The information below comes from the statement of deficiencies compiled by health inspectors and provided to AHCJ by the Centers for Medicare and Medicaid Services. It does not include the steps the hospital plans to take to fix the problem, known as a plan of correction. For that information, you should contact the hospital, your state health department or CMS. Accessing the document may require you to file a Freedom of Information Request. Information on doing so is available here.

Based on the facility's Policy and Procedures for Advance Directives, medical record review, and staff interview, the facility failed to ensure Advance Directives were honored for 1 of 10 patients reviewed (patient #1).


Patient #1 at 4:30 PM, Coded in the Emergency Department. Advanced Cardiac Life Support (ACLS) protocol was followed and initiated, even though patient #1 had a DNR( Do Not Resuscitate) , and the patient had told the nurse that he was a DNR. Code Blue onset started at 4:32 PM with continuous chest compressions, epinephrine 1 milligram (mg.) 6 times, Intravenous fluids of Normal saline (NS), Sodium Bicarb 50 mg, Lidocaine, for 28 minutes from 4:32 to 5:00 PM, and he was intubated at 4:50 PM. Patient #1 was pronounced dead at 5:05 PM.

Interview on 06/09/2015 at 12:35 PM with Registered Nurse #1 (RN) revealed that she stated "the patient and the family told me that patient #1 had an Advance Directive of Do Not Resuscitate (DNR), but I failed to document that or to inform the physician."

Review of patient #1's Advance Directive from his previous visit to this hospital revealed that this document, a Living Will dated 12/09/2006, stated that patient #1 did not want Cardiac Pulmonary Resuscitation (CPR). He had also been treated at this facility on 07/18/2014 and there had not been any changes to his Advance Directive of Do Not Resuscitate.

Review of the facility's Policy and Procedure titled Advance Directives effective dated revealed the following: It is the purpose of Munroe Regional Medical Center to honor an adult patient's right to make decisions regarding treatment, including adult patient's right to consent, to refuse, or alter treatment plans, and the right to formulate advance directives which will govern if the patient should become incapacitated. Outpatient areas will call 911 in the event of a medical emergency and will keep advance directives on file as appropriate for service or program.
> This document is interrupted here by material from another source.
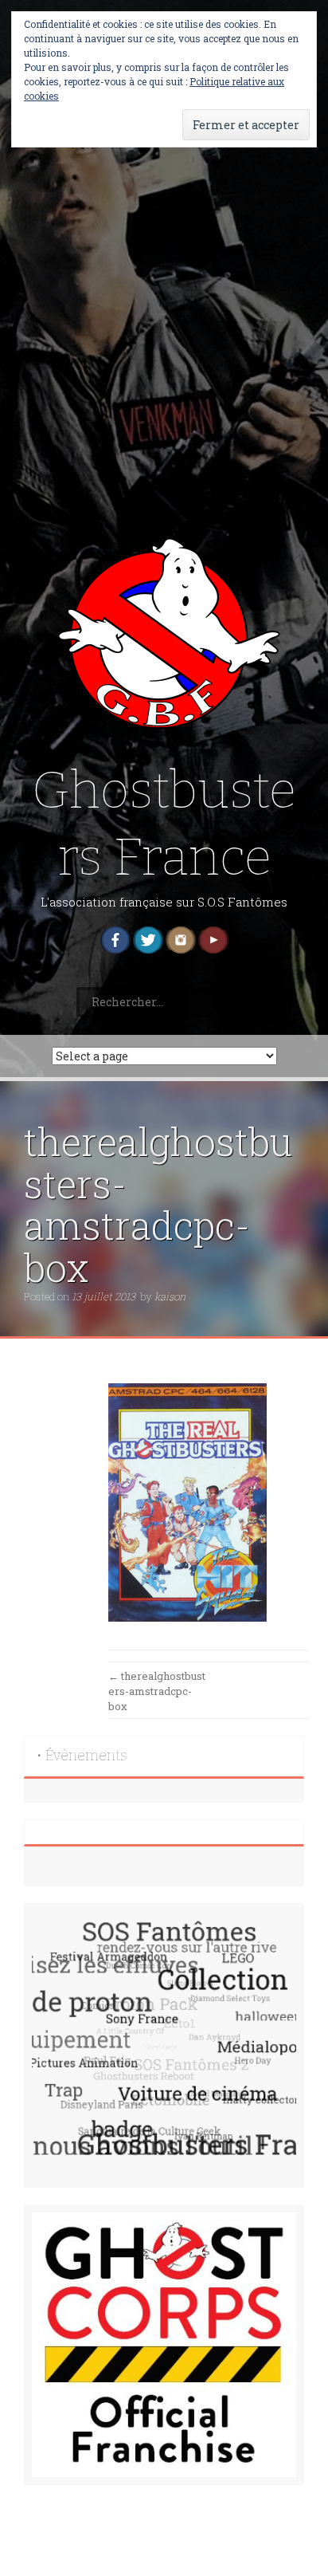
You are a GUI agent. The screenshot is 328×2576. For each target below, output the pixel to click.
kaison (169, 1296)
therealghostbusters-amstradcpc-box (156, 1691)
Further review of policies and procedures shows during the pre-registration process and or pre-admit testing, Munroe staff will request that patients bring their advance directives with them to admission. during the admitting process patients will be asked by the admitting clerk if they have an advance directive. All advance directives presented to registration will be copied, the original returned to patient/family, and a copy placed in the chart.

It is stated in nursing admission process that during the completion of the nursing database, the nurse will ask the patient if they have an advance directive.
If the patient answers "yes", the nurse will document in the nursing database the type of advance directive, i.e.; Living Will, Health Care Surrogate, Medical Power of attorney or State DNR. If the patient says that they gave it to us at their last or previous visit, the nurse will check the appropriate box within the nursing database.